>> Start SUPPLIED MATERIAL

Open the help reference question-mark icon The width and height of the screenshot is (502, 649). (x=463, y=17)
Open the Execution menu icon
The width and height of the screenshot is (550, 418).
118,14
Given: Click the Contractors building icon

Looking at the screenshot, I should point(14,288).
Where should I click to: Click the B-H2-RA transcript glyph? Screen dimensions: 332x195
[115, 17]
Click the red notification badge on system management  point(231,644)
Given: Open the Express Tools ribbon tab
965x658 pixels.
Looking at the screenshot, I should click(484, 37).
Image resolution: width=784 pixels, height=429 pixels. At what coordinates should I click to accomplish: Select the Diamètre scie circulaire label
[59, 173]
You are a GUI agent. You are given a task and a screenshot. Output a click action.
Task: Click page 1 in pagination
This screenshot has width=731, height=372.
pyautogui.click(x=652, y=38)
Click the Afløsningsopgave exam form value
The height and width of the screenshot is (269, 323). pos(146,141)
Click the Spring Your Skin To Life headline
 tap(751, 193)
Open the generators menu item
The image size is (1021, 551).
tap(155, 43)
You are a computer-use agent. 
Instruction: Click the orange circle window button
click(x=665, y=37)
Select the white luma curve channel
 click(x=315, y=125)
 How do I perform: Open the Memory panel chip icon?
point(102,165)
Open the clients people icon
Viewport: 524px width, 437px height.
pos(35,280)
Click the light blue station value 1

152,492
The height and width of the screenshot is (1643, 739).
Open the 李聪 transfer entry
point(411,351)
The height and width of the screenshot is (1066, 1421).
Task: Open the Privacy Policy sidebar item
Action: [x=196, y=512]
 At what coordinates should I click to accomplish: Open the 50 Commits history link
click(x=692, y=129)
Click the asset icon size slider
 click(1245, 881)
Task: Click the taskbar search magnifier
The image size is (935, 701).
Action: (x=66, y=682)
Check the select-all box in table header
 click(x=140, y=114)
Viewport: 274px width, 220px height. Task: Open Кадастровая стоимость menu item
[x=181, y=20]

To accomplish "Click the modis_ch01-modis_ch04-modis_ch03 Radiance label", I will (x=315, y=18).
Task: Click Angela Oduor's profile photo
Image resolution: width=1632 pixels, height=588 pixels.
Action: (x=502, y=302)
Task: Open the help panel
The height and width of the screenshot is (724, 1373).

>> End SUPPLIED MATERIAL

▶ **GIVEN PROBLEM**: Render every line of the records above as a numbered list, skipping any blank lines.

▶ **RESULT OF THIS TASK**:
1. Open the help reference question-mark icon The width and height of the screenshot is (502, 649). (x=463, y=17)
2. Open the Execution menu icon
3. The width and height of the screenshot is (550, 418).
4. 118,14
5. Given: Click the Contractors building icon
6. Looking at the screenshot, I should point(14,288).
7. Where should I click to: Click the B-H2-RA transcript glyph? Screen dimensions: 332x195
8. [115, 17]
9. Click the red notification badge on system management  point(231,644)
10. Given: Open the Express Tools ribbon tab
11. 965x658 pixels.
12. Looking at the screenshot, I should click(484, 37).
13. Image resolution: width=784 pixels, height=429 pixels. At what coordinates should I click to accomplish: Select the Diamètre scie circulaire label
14. [59, 173]
15. You are a GUI agent. You are given a task and a screenshot. Output a click action.
16. Task: Click page 1 in pagination
17. This screenshot has width=731, height=372.
18. pyautogui.click(x=652, y=38)
19. Click the Afløsningsopgave exam form value
20. The height and width of the screenshot is (269, 323). pos(146,141)
21. Click the Spring Your Skin To Life headline
22.  tap(751, 193)
23. Open the generators menu item
24. The image size is (1021, 551).
25. tap(155, 43)
26. You are a computer-use agent. 
27. Instruction: Click the orange circle window button
28. click(x=665, y=37)
29. Select the white luma curve channel
30.  click(x=315, y=125)
31.  How do I perform: Open the Memory panel chip icon?
32. point(102,165)
33. Open the clients people icon
34. Viewport: 524px width, 437px height.
35. pos(35,280)
36. Click the light blue station value 1
37. 152,492
38. The height and width of the screenshot is (1643, 739).
39. Open the 李聪 transfer entry
40. point(411,351)
41. The height and width of the screenshot is (1066, 1421).
42. Task: Open the Privacy Policy sidebar item
43. Action: [x=196, y=512]
44.  At what coordinates should I click to accomplish: Open the 50 Commits history link
45. click(x=692, y=129)
46. Click the asset icon size slider
47.  click(1245, 881)
48. Task: Click the taskbar search magnifier
49. The image size is (935, 701).
50. Action: (x=66, y=682)
51. Check the select-all box in table header
52.  click(x=140, y=114)
53. Viewport: 274px width, 220px height. Task: Open Кадастровая стоимость menu item
54. [x=181, y=20]
55. To accomplish "Click the modis_ch01-modis_ch04-modis_ch03 Radiance label", I will (x=315, y=18).
56. Task: Click Angela Oduor's profile photo
57. Image resolution: width=1632 pixels, height=588 pixels.
58. Action: (x=502, y=302)
59. Task: Open the help panel
60. The height and width of the screenshot is (724, 1373).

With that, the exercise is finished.